Exercise instructions:
**A)** In the text on waste heat recovery in pharmaceuticals, what name does AstraZeneca give its decarbonization program?
**B)** Carry on the text about waste heat recovery in pharmaceuticals, picking up right after its final sentence.

Passage to read:

The pharmaceutical industry has unique regulatory guidelines that make any changes to operational processes challenging to realize.
Even so, pharmaceuticals have been bold in setting aggressive decarbonization goals and commitments. AstraZeneca, for example, has set their ‘Ambition Zero Carbon’ program, where they commit to have zero carbon emissions from operations across the world by 2025, and have projected their entire value chain to be carbon negative by 2030.
Fortunately, pharmaceuticals can implement heat recovery strategies that will make impactful steps towards industrial decarbonization without changing their operations. Because no operational changes are needed, dealing directly with their waste heat presents both the easiest and most impactful way for pharmaceuticals to make strides toward industrial decarbonization.
Pharmaceuticals typically use the following three energy processes:
- Heating
- Cooling
- Drying
Each of these applications present an opportunity for facilities to capture and repurpose waste heat energy to improve industrial efficiency and lower carbon emissions.
Use A Condenser EconomizerTo Capture Waste Heat From Boilers
In pharmaceuticals, steam for manufacturing processes is largely generated by natural gas boilers. The thermal efficiency of boilers is about 85%, meaning that roughly 15% of the initial energy input is lost as waste heat. Since burning natural gas — which is largely methane (CH4) — produces a lot of water vapor, much of this waste heat is steam that rises into the atmosphere as untapped potential.
Implementing a condenser economizer will capture the potential from this otherwise wasted steam. To do this, a condenser economizer cools the steam to extract both sensible heat and latent energy from the moisture. This recovered energy can then be repurposed for functions such as preheating process chemicals or preheating water and chemicals needed for sterilization.
It’s estimated that burning a pound of methane results in 2.25 pounds of water vapor. So in addition to recovering the latent energy from moisture, the condenser economizer also provides the benefit of recovering and conserving water. Capturing both latent energy and water, a condenser economizer reduces the water load and energy intensity of pharmaceutical industrials.
Apply Chiller Heat Recovery To Cooling Operations
Pharmaceuticals have to refrigerate many materials. Since energy can neither be created nor destroyed, the heat a refrigeration system removes from one area must be released to another – so the cold side of the refrigerator is matched by a hot side. When refrigerator exhaust heat is released and lost to the atmosphere, it is another source of waste heat. With chiller heat recovery, that exhaust heat can be collected and used for a variety of heating tasks in the plant.

Data records:

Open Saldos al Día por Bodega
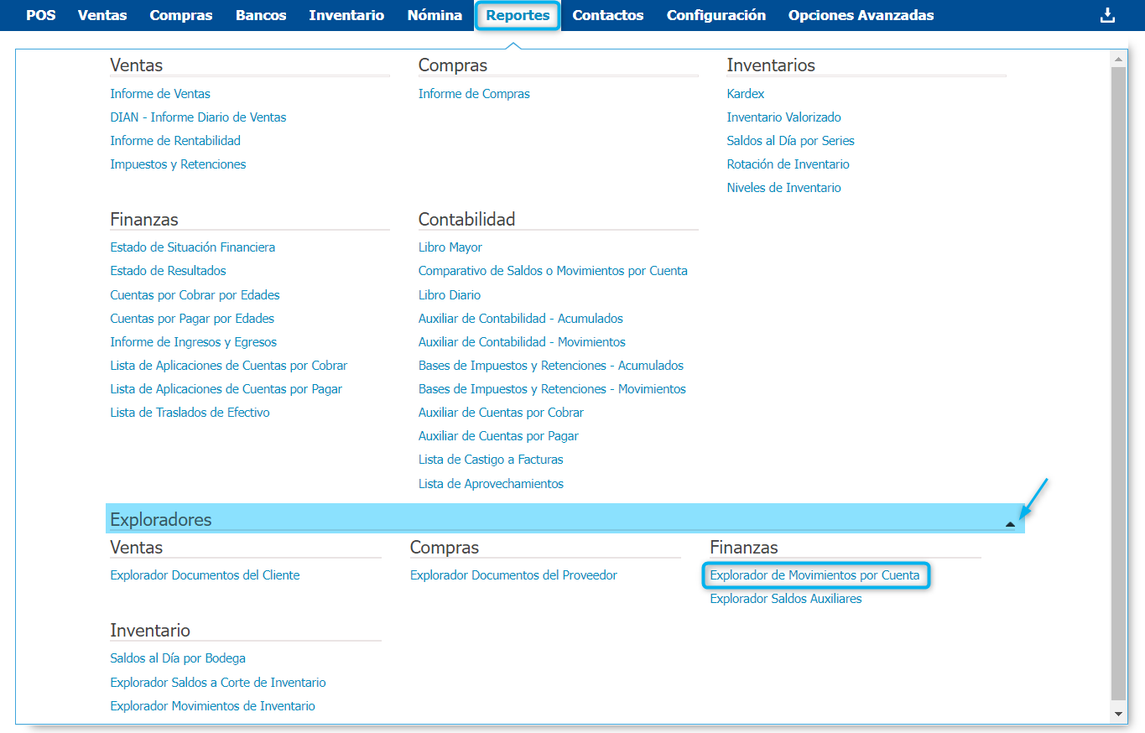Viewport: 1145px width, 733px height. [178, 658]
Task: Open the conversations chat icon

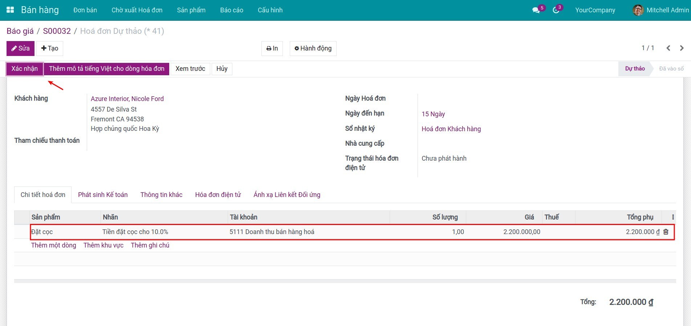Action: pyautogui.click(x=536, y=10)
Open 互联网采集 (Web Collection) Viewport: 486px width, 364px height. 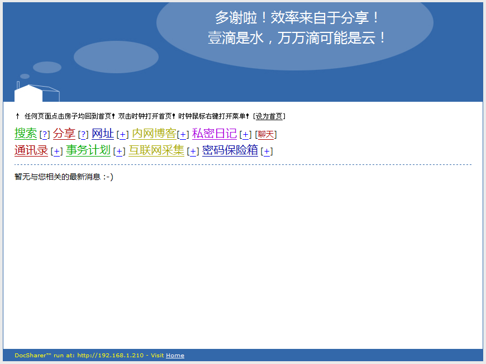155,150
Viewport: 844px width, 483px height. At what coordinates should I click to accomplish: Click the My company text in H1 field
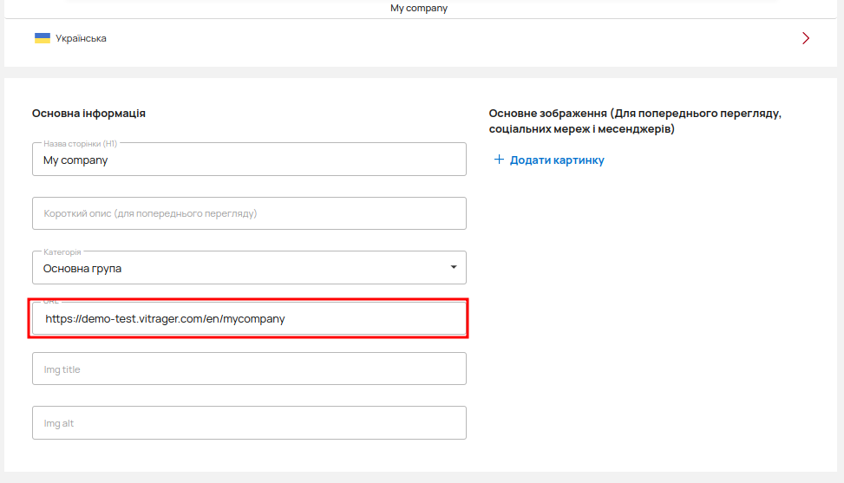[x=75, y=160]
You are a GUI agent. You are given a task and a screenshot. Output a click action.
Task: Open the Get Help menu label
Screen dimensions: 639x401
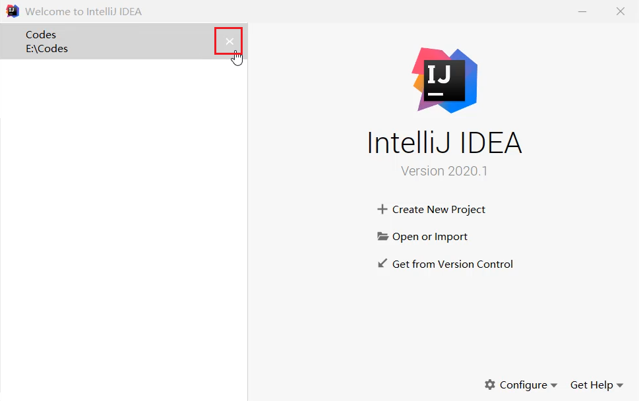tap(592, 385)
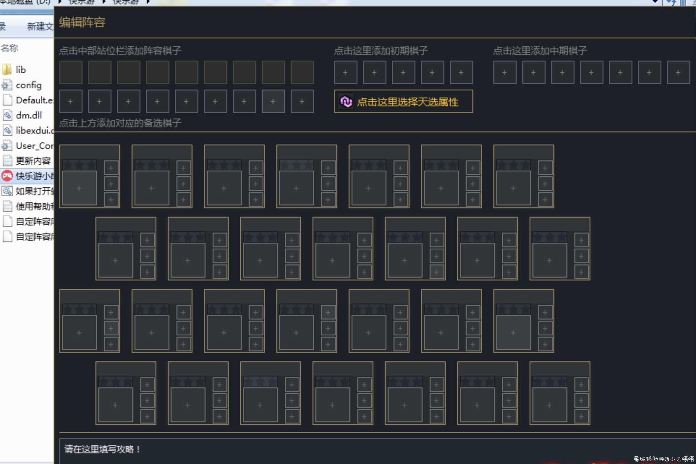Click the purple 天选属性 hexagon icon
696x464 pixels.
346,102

Written answers:
**A)** Ambition Zero Carbon

**B)**
Implement Dryer Heat Recovery To Drying Operations
Pharmaceuticals need drying operations to remove moisture from solid material and produce the final product. The most prevalent method is with a spray dryer, which blows hot air through a suspension to get a dry powder. After removing the moisture from the solid substance, this hot air exhaust is released to the environment as waste heat.
Similar to the chiller heat recovery, dryer heat recovery (or exhaust heat recovery) captures and reapplies the heat from the exhaust. It is sensible to use the recovered heat for operations in close proximity, so this heat can be thoughtfully repurposed to preheat the hot air used by the dryer, effectively reducing the amount of energy input needed to fuel the industrial furnace producing the hot air.
Managing Waste Heat Is The Easiest Way For Pharmaceuticals To Start Decarbonization Efforts
Without changing operational processes, these techniques serve as low-hanging fruit for pharmaceuticals to reduce their energy intensity and deliver on their decarbonization goals. In addition to reducing carbon emissions, improving industrial efficiency through waste heat management will also save pharmaceuticals money on process steam and fuel costs.
Decarbonization efforts don’t need to be difficult or daunting. For pharmaceuticals, identifying opportunity to recover waste heat from heating, cooling, and drying processes is a stellar starting point. Pharmaceuticals that implement these heat recovery techniques will improve their industrial efficiency, and by doing so, they will also gain a competitive edge by reducing costs and freeing up capital for impactful top-line growth.